After my dear-God-here-comes-30
panic attack had subsided, I decided to take action and plan a party for my
26th birthday. Surrounded by individuals from various spheres of my
life, laughing, dancing, and drinking together as if they had all known each
other since before this very moment, I realized (as the lynchpin of the whole soirée)
how incredibly humbling and blissful the celebration of your birth can be.
In French, the word
for birthday is un anniversaire, derived from the Latin anniversarius meaning “returning yearly”. What I appreciate about
the etymology of this French word, is the fact that it has very little to do
with the singular persona. It simply refers to a specific, recurring unit of
time that can be interpreted as a return to a place, an emotion, a gathering of
people, or (as we have come to know it) a day.
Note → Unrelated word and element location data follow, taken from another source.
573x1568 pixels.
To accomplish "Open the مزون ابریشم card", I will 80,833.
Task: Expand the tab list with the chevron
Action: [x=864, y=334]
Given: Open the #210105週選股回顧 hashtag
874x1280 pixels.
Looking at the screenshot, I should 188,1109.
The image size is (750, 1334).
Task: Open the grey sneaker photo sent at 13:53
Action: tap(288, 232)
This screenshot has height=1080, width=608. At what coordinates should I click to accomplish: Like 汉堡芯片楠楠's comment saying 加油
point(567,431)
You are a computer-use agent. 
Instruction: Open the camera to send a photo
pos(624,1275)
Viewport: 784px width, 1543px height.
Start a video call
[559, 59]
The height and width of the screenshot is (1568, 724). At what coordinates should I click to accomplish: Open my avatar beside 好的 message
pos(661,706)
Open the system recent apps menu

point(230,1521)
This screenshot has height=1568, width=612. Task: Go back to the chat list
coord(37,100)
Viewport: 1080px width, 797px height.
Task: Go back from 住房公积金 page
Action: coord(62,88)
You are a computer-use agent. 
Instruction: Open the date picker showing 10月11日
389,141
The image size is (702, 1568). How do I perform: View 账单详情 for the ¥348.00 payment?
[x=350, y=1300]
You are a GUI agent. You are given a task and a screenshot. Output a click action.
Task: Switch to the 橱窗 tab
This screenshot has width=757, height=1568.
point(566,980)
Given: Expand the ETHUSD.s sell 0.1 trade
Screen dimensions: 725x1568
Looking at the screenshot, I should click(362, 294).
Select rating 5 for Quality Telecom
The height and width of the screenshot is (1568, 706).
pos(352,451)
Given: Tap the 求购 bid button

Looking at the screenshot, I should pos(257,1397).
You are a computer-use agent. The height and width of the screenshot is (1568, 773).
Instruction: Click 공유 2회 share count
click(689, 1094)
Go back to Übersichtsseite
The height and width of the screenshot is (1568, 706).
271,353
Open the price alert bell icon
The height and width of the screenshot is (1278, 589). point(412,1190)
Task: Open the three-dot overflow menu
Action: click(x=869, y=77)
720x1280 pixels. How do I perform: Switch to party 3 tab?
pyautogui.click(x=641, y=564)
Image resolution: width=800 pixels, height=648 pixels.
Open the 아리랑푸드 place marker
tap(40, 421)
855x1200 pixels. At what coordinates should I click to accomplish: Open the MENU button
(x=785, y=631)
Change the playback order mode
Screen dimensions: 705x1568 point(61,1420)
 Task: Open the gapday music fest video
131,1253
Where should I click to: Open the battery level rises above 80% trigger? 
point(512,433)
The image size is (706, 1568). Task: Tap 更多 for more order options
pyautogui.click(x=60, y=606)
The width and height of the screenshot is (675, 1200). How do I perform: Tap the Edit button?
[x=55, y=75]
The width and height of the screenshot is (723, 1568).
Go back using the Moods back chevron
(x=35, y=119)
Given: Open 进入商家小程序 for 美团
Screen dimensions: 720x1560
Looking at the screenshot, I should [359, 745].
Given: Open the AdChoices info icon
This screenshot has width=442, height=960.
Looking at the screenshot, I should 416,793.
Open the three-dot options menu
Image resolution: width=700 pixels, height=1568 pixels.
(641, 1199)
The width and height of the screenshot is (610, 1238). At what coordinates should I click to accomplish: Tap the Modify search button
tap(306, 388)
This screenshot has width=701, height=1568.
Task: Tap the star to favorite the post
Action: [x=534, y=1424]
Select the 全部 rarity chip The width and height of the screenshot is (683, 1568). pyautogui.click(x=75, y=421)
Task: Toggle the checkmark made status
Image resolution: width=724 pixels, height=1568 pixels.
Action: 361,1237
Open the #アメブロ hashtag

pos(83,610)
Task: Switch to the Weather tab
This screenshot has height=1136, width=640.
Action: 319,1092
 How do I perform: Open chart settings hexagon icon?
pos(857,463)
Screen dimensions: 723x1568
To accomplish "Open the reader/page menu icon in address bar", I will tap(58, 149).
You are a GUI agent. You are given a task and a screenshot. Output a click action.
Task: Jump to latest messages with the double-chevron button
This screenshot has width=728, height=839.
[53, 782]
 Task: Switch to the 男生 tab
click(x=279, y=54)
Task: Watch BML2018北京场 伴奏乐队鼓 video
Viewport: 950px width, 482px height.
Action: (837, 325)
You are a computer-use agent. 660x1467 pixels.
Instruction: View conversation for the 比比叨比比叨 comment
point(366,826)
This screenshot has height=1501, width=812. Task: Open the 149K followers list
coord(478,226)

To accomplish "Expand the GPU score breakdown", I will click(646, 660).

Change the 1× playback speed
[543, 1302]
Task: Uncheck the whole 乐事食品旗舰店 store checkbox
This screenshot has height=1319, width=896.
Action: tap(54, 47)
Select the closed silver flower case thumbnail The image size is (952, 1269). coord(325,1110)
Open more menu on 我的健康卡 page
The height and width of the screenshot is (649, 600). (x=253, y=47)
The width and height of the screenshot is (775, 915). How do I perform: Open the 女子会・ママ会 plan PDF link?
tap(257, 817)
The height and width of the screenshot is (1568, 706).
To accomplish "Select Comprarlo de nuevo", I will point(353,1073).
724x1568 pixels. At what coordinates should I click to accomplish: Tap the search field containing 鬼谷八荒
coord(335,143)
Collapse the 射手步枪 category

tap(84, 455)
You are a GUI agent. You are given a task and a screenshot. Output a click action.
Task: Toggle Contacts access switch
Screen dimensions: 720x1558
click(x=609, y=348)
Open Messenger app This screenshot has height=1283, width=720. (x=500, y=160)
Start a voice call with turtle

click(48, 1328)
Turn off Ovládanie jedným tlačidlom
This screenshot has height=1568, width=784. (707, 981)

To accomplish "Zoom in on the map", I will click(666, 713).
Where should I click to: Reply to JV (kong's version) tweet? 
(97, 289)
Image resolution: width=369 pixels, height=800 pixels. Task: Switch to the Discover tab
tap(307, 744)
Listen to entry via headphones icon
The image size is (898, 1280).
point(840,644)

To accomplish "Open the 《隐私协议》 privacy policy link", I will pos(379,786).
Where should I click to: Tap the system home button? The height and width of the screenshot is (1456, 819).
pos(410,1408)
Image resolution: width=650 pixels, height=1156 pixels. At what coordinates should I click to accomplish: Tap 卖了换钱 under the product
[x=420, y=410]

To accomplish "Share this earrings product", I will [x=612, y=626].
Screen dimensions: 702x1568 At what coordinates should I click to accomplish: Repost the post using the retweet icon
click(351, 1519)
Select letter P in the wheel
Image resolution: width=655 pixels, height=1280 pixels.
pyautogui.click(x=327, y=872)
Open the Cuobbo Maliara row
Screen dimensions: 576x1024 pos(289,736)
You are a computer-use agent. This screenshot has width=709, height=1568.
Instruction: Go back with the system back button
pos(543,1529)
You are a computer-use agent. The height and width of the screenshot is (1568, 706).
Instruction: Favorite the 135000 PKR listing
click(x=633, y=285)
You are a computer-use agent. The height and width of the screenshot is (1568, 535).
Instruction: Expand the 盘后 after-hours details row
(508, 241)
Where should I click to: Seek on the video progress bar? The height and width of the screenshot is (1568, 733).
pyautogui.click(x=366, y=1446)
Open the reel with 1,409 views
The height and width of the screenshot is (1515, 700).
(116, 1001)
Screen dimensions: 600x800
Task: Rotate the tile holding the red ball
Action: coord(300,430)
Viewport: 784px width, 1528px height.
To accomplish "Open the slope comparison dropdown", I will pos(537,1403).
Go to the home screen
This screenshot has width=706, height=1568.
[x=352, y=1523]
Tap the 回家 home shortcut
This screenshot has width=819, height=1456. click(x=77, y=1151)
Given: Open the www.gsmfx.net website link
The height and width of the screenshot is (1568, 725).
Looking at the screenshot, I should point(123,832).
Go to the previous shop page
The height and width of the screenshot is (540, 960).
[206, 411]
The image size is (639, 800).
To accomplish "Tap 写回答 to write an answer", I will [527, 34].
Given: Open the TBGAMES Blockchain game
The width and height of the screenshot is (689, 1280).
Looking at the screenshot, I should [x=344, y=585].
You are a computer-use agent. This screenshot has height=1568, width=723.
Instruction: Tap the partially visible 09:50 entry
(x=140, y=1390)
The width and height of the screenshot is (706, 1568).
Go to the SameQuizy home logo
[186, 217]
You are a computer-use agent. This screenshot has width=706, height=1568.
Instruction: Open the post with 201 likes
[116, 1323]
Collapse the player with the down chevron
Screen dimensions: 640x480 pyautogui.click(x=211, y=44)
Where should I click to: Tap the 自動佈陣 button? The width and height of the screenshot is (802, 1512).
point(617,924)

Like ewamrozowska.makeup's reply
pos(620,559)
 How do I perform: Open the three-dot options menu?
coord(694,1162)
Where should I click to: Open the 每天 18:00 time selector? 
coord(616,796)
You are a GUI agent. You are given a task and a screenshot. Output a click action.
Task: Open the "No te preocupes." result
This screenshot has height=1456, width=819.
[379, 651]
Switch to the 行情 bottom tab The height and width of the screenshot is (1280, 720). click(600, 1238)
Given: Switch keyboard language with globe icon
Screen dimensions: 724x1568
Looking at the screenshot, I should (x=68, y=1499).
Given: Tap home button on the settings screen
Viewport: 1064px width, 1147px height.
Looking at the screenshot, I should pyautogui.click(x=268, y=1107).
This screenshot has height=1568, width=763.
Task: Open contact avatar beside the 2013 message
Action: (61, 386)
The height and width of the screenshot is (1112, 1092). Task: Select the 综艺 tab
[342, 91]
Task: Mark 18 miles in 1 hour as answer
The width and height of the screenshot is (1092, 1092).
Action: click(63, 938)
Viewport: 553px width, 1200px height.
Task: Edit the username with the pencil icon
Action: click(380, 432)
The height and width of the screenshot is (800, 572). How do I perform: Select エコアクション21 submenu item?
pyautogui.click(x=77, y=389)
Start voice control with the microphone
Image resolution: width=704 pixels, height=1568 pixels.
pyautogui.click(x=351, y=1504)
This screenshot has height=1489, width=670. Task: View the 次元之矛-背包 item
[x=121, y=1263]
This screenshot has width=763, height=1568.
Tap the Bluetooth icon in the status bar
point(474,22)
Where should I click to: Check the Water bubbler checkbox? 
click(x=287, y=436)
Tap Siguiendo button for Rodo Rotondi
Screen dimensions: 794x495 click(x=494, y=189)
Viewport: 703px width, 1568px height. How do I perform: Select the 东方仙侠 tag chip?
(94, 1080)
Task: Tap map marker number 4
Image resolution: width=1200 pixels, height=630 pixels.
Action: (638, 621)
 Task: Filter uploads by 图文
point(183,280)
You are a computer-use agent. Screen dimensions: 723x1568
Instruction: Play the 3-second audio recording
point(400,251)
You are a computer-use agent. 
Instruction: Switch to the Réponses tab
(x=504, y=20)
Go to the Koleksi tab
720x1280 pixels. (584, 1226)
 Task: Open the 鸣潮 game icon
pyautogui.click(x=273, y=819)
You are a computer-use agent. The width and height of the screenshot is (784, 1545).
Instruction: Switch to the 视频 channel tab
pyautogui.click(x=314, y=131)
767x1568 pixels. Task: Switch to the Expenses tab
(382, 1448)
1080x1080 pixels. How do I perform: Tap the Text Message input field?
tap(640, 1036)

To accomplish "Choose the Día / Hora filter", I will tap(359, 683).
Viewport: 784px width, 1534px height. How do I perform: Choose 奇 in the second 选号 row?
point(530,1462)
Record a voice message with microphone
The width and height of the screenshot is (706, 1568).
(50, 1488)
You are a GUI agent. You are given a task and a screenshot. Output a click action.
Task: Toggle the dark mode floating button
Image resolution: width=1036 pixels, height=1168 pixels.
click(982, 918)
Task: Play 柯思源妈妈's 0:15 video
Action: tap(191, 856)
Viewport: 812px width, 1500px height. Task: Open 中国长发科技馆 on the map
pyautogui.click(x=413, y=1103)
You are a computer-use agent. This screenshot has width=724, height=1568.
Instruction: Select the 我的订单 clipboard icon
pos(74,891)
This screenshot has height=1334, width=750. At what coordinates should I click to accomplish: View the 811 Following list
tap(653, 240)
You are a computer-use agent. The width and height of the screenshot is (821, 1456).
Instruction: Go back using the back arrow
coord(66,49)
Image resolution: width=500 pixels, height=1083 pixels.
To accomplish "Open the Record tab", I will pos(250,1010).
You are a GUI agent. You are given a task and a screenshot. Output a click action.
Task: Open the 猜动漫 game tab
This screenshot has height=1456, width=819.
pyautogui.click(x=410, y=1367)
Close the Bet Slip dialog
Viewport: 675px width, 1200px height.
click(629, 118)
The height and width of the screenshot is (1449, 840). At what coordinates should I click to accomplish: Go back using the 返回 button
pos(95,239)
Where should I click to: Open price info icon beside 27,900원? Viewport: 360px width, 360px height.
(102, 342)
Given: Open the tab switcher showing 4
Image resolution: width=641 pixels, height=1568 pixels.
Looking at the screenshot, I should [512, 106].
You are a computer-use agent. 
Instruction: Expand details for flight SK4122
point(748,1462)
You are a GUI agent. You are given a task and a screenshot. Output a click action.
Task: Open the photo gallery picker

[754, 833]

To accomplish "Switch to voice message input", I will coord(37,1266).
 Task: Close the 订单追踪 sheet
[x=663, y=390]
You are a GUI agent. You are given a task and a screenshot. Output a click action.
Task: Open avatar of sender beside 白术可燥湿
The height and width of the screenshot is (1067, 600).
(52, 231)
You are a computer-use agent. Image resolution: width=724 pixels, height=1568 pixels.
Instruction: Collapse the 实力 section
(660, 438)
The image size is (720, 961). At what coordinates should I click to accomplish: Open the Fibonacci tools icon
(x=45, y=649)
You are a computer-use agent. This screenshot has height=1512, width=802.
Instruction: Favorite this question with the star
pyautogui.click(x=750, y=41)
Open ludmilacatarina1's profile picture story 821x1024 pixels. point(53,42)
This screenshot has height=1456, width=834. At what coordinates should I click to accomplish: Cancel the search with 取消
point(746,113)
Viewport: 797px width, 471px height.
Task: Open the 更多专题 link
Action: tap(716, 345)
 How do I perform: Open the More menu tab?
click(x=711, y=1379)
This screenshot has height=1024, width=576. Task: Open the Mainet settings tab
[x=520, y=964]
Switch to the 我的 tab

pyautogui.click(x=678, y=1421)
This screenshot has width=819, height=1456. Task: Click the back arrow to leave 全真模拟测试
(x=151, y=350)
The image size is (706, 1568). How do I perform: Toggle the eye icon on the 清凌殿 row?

Some lucky few may find it easy to reflect on their past, or
celebrate life with the people they love regularly and thus do not need a
predetermined span of time to which they must return. But for those of us who are
too often mired within the daily minutiae, the annual return to a consciously
reflective state which celebrates still being above ground, or the friends we
have garnered, or the past year’s accomplishments, or the fact that you are
standing there in the smallest pants size you have ever worn in your life
[shameless fitness plug] is precisely what we need to give us the strength to
make it to next year’s return.
Taking inventory of all the things that have altered in your
life and all the goals you have yet to cross off your Life List can be a paralysis-inducing
experience. But the benefit of
an annual return is that, with any luck, you will not necessarily be returning
to the same place each year. For me, this past year teemed with seismic shifts
that altered everything from how I felt
to where I worked to how hard I loved to how I viewed the world and my place in it…if
that’s not a blog post waiting to happen, I don’t know what is. The fact
remains, Chapter 25 of The Book of Me read pretty slowly...almost as if
the author was making it all up as she went along. But towards the end, the
plot really started to pick up, a clear and concise focus started brewing and by
the beginning of Chapter 26, even I was anxious to see what would come next. As a
writer, I rarely share my work before I am satisfied with its completion, and similarly,
the major plot points of the forthcoming The Book of Me chapters shall
remain a mystery…but as long as I am granted continued annual returns I assure
you the finished product will be one hell of a read.